2008 will be my fifth year attending the Vancouver International Film Festival. In some years, the screenings I’ve attended in the festival have been the only movies I’ve watched in a theatre all year. I don’t know why that is, but I’m not really complaining.

The films I selected to attend this year are heavily influenced by my UK/Ireland/France trip, in part to relive the experience, and maybe to say (in my head, of course!) that I was just there.

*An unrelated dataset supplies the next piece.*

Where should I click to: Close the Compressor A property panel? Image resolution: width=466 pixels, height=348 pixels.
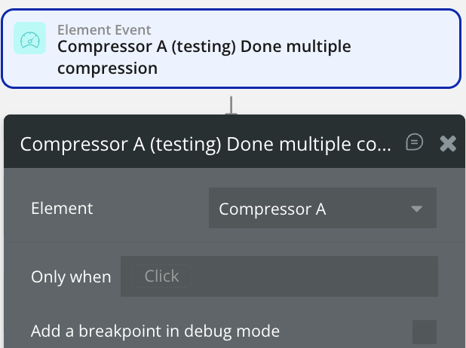[x=448, y=143]
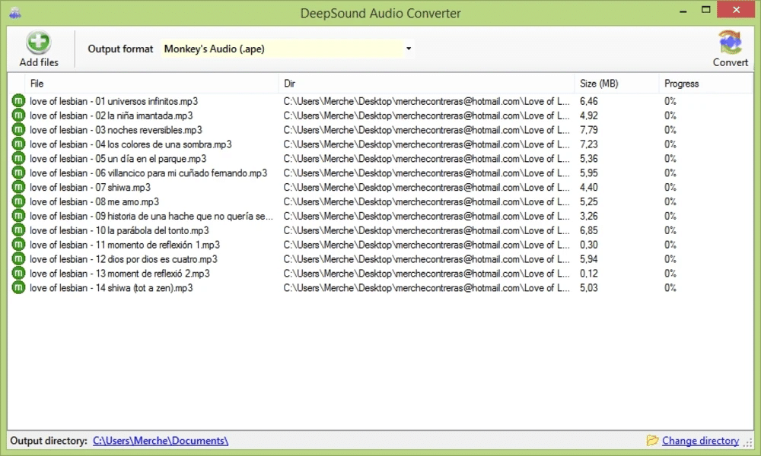Click the dropdown arrow beside Monkey's Audio (.ape)
761x456 pixels.
pyautogui.click(x=408, y=48)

Here are the films with that theme:

  • The Grocer’s Son: This year, the festival’s country spotlight is on French films, and this has been one of the big hits coming out of France this year.
  • Happy-Go-Lucky: Personalities and teaching styles clash in this Mike Leigh film set in North London.
  • Hunger: Re-creation of the last days of IRA hunger striker Bobby Sands (a mural of whom I snapped while in Belfast).
  • Sleep Furiously: a mid-Welsh farming community, indicative of a simpler time before mass farming and mechanization, is examined in this doc.
  • Stone of Destiny: The story of how four Scottish students took the title rock from Westminster back to Scotland.
  • Suivre Catherine: Montreal-based director Jeanne Crépeau follows a French filmmaker called Catherine to Paris (hence the title), where Crépeau essentially lives for a year and documents the experience.

Seeing these films may not match the true feeling of having been there, but I’m sure it will be a fun experience regardless.